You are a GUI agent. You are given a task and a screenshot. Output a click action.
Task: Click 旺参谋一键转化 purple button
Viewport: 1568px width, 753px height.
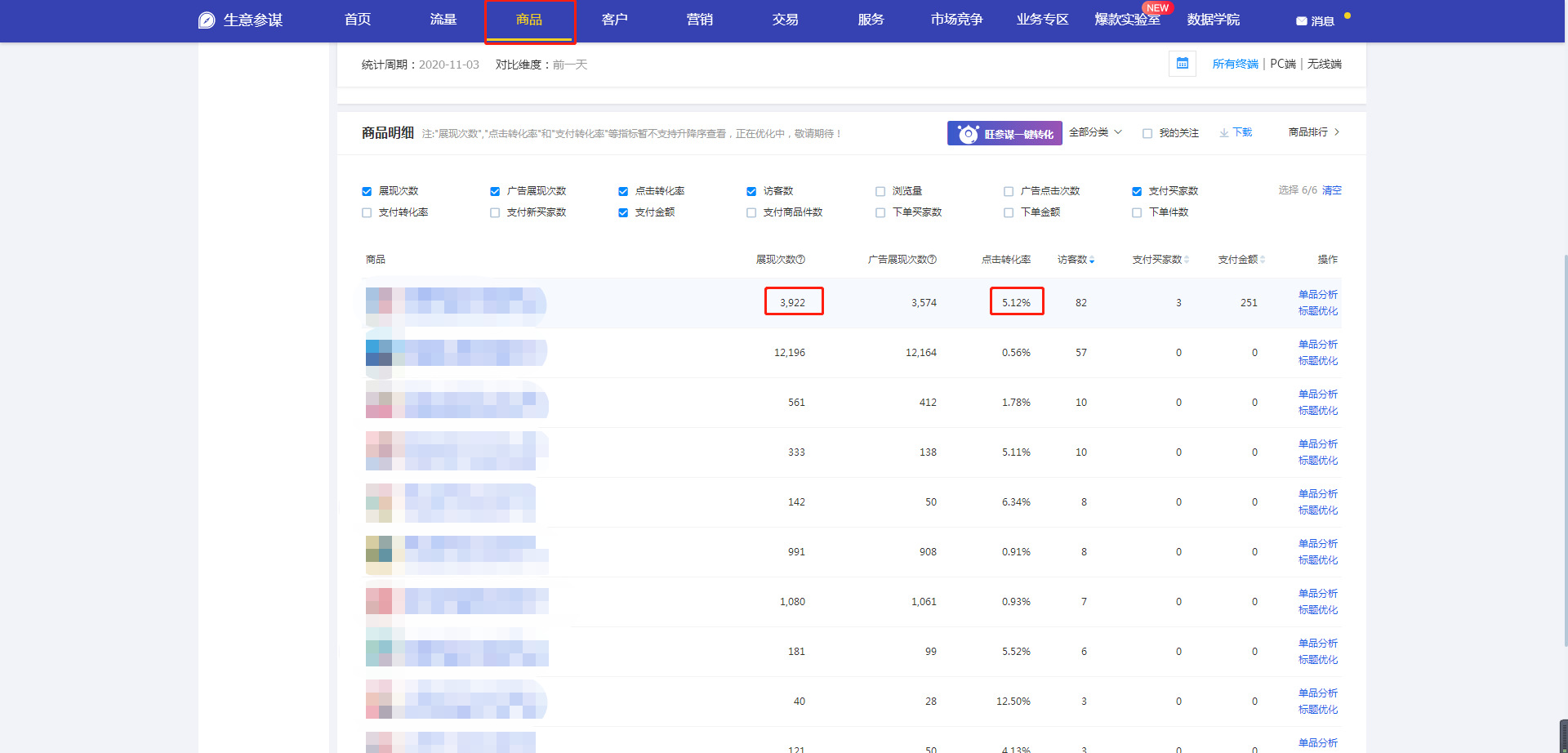coord(1004,133)
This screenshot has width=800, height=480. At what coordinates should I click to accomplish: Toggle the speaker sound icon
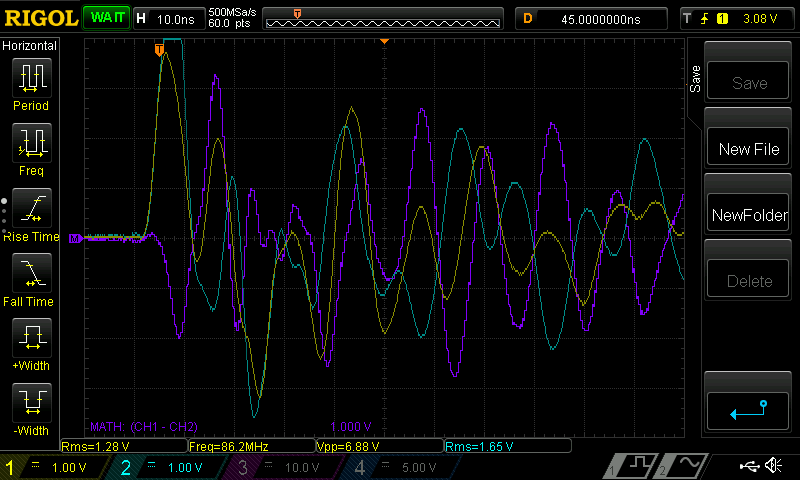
◇ ◇ ◇ ◇ ◇ ◇ ◇
▶ _Exercise_: Among the lines of the listing above, count those that include "screenshot" and give only the total.

▶ _Response_: 2